Per i disturbi della Chiesa, bisognerebbe trovare anche il libro di Tomas Halik: “Il segno delle chiese vuote- Per una ripartenza del cristianesimo. Ed. Vita e pensiero, 2020”. Ottima parola la “ripartenza”: riguarda anche la “ripartenza” per una nuova politica.
Mons. Savino è un uomo colto; sa di filosofia e di letteratura ma anche di psicanalisi. Segue Recalcati e altri scrittori e saggisti che parlano della crisi attuale della società.
Ecco perchè il vescovo, meditando sull’occasione della Quaresima, propone il suo “vocabolario” delle “parole che ci servono”: la conversione e l’ascolto (leggere bene il Vangelo), la penitenza e la preghiera (veramente sentite nel cuore); la croce (che ricorda il motto dei monaci certosini), la carità (che può trasformare l’uomo), la fraternità (che ricorda l’enciclica Fratelli tutti di Papa Francesco), e poi, anche il digiuno, la speranza (Cristo è morto per l’uomo), la resurrezione (il salto decisivo, che ci fa volgere verso gli altri); la gioia (di non aver paura): l’angelo l’ha comunicata ai poveri pastori di Betlemme: “non temete !”. Ma quel famoso incoraggiamento “Non abbiate paura”, si legge da Isaia al Nazareno, fino a Papa Giovanni e a Papa Francesco. Papa Bergoglio è l’uomo dell’abbraccio: indimenticabile quel suo paterno abbraccio ai sofferenti e alla disabile albidonese Paladino (la Micca), quando venne a Cassano, qualche anno fa.
Tutte queste sono le “parole” del “Vocabolario” di Francesco Savino. La “parola non si deve “manipolare”. E deve essere soprattutto semplice e chiara. C’è ancora molto analfabetismo. E io credo che non è facile, per chi non ha avuto la fortuna di studiare, capire il pensiero, anzi il mistero della crudele crocifissione dei Romani occupatori di una terra straniera, come la Palestina. E’ facile capire il mistero della sconfitta della morte ?
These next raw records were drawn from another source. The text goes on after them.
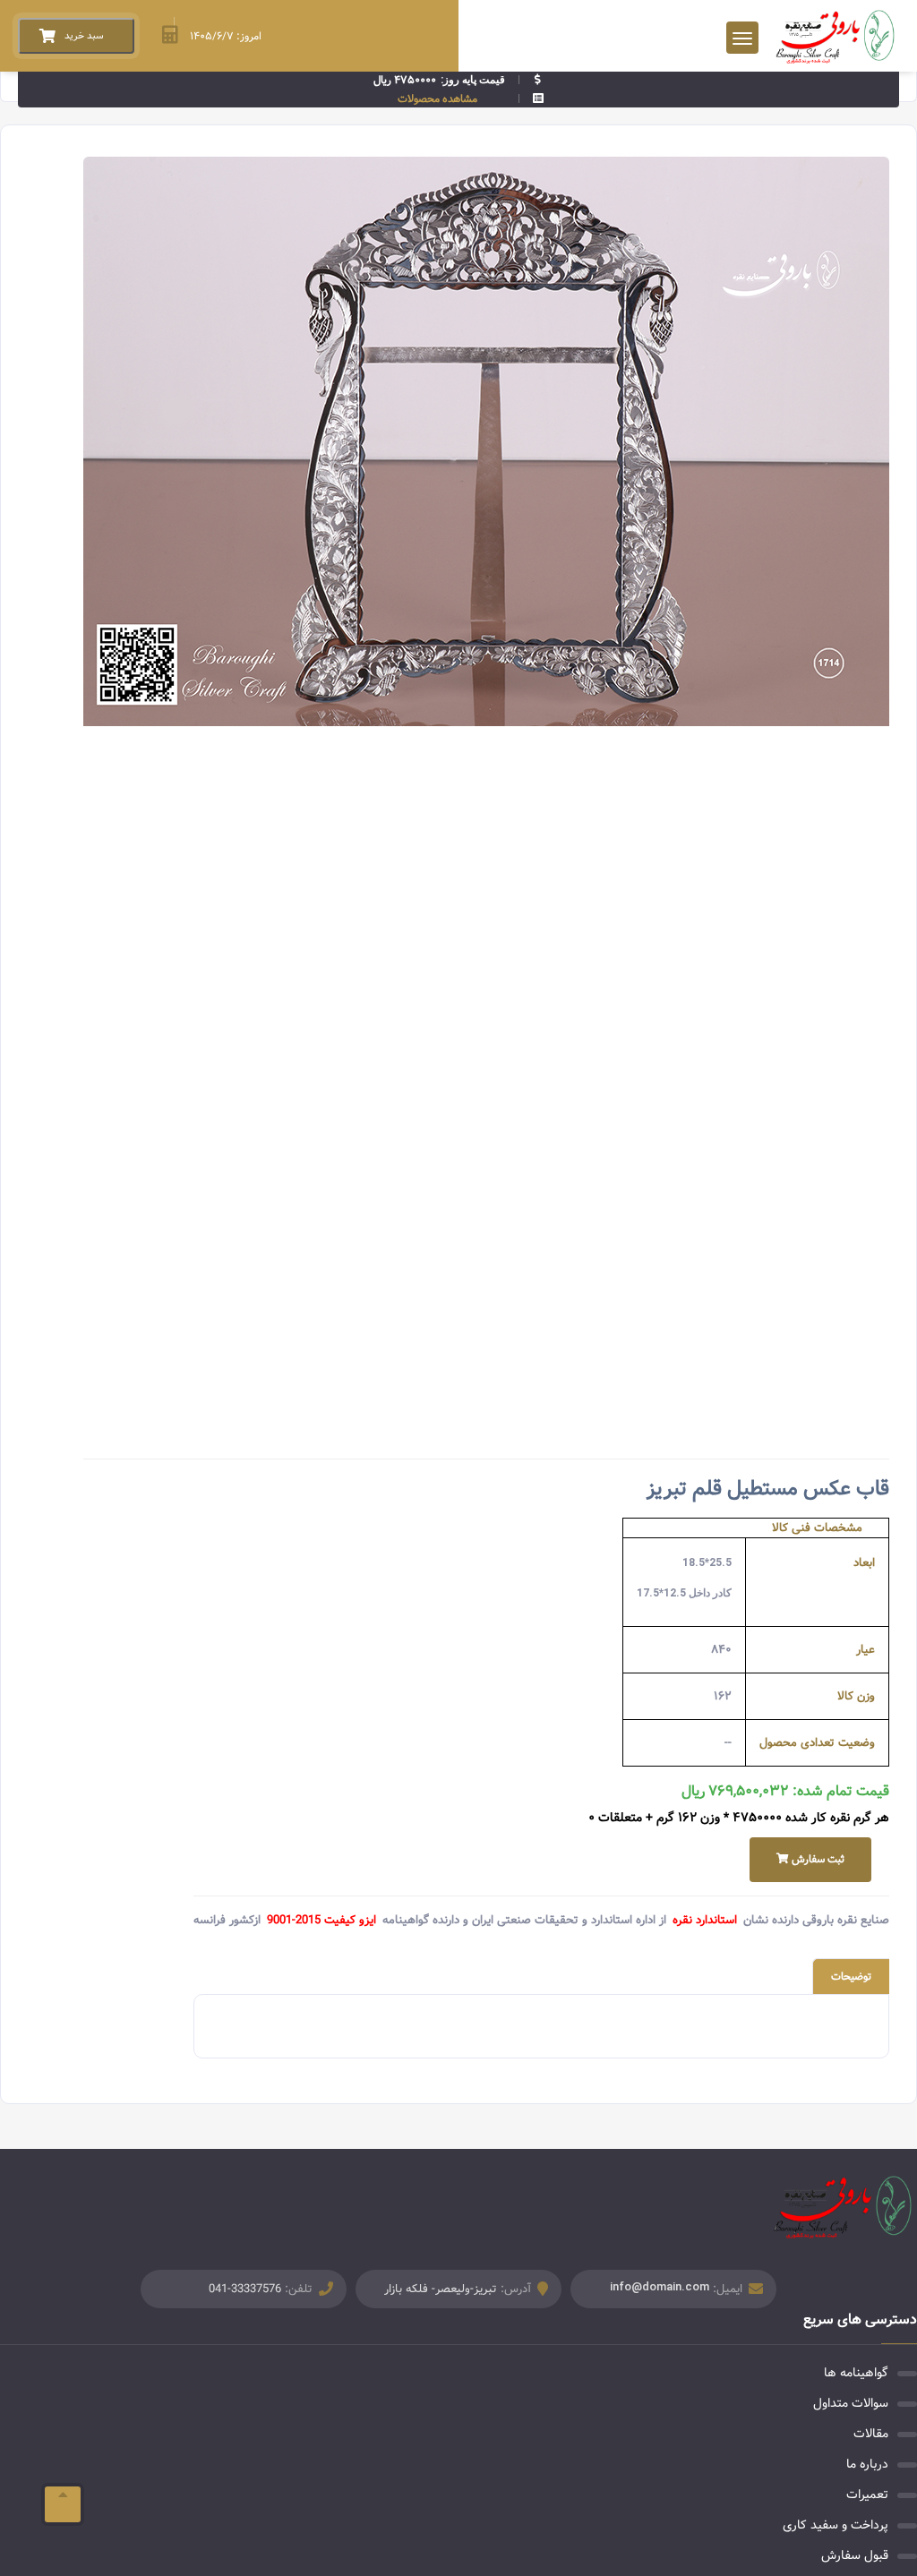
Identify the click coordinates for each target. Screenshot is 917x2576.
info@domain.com (659, 2286)
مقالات (870, 2433)
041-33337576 (245, 2289)
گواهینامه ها (856, 2373)
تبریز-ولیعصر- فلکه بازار (440, 2289)
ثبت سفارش (816, 1859)
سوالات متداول (850, 2403)
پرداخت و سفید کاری (835, 2525)
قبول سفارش (854, 2555)
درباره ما (867, 2464)
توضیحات (851, 1976)
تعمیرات (867, 2494)
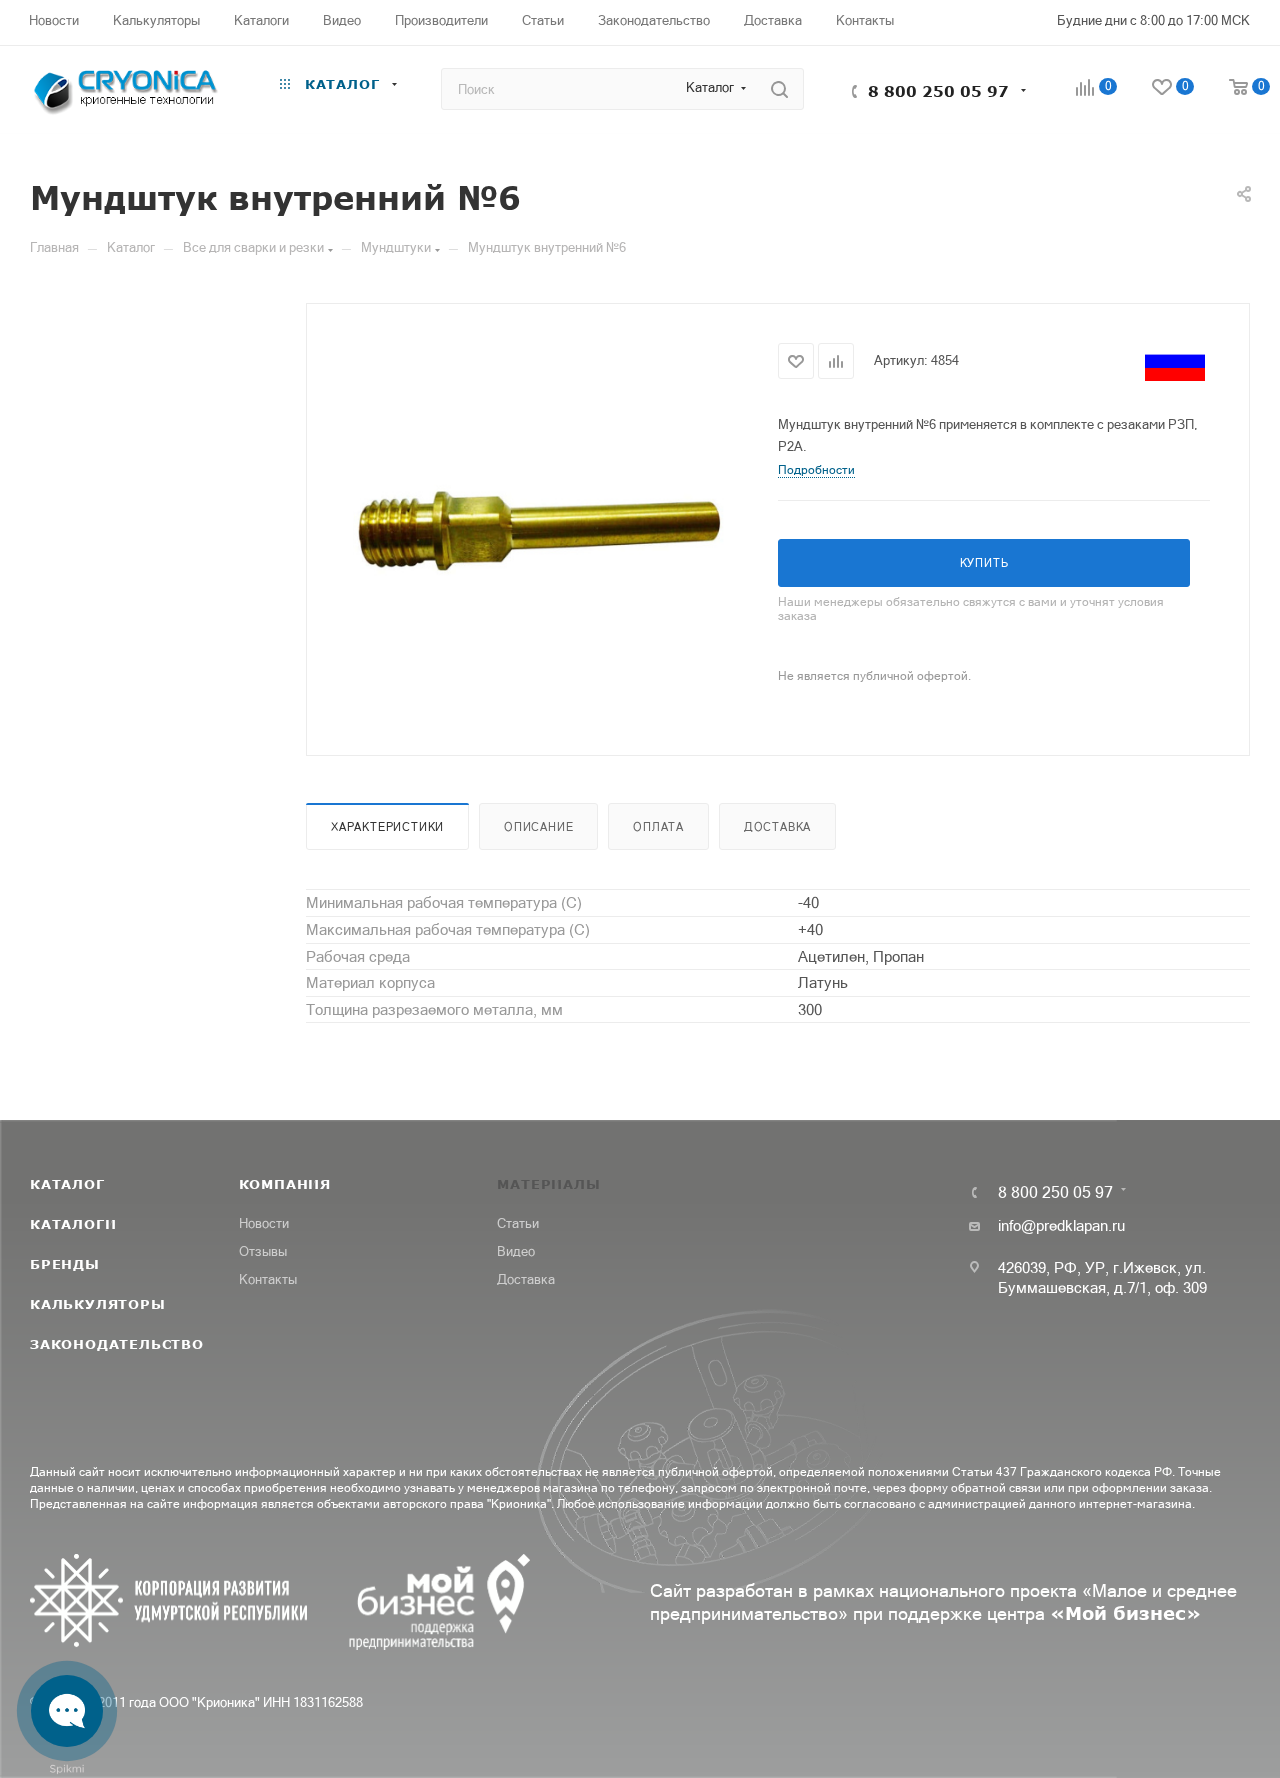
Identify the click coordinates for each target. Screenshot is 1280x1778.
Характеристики (387, 827)
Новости (264, 1223)
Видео (516, 1251)
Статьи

La PAROLA custodisce anche la MEMORIA. Mira al bene di tutti. La parola è luce, vince il male, crea la coscienza dei valori. Questo dice anche l’enciclica “Fratelli tutti”. Il vescovo cita perfino la sfortunata poetessa Emily Dickinson.
Ma la parola viene anche “saccheggiata”, strumentalizzata e usata, senza rispettare il suo reale significato. E’ pur vero che c’è una evidente crisi della parola. Anche il web, male usato, la fa deviare verso ambigui sentieri. Viene usata anche come “chiacchiera”, e in maniera “camaleontica”.
Ultima considerazione di un comune lettore, come me: la “parola” dovrebbe essere sincera, chiara e accessibile, anche a quelli che non conoscono la filosofia, la psicanalisi e libri e gli articoli di Recalcati. In certe chiese si sentono omelie poco chiare e anche noiose. San Giovanni Crisostomo – dice il nostro vescovo – era “il maestro della parola”; San Paolo, nelle sue prime Lettere ai Romani e ai Corinzi, è difficile ma è necessario per la formazione del vero cristiano. Invece, nelle Lettere a Timoteo, a Filemone e a Tito, egli tocca il cuore di colui che vuole diventare credente, o almeno meno malvagio.
La gente deve capire subito il messaggio. Io non mi meraviglio quando l’evangelista Giovanni scrive che Gesù, dopo il discorso della sinagoga di Cafarnao, vedendo i suoi apostoli abbastanza disorientati e turbati, sente l’amarezza di chiedere: “volete andarvene anche voi ?”. Forse non tutti potevano capire quell’affermazione: “Io sono il pane vero disceso dal cielo; chi mangia il mio pane e la mia carne vivrà in eterno” (Giovanni 6/49). L’evangelista aggiunge: “Molti dei suoi discepoli, dopo averlo ascoltato, dissero. “Questa parola è dura ! Chi può capirla ? Molti suoi discepoli tornarono indietro e non andavano più con lui…” (Giovanni, 6/-66).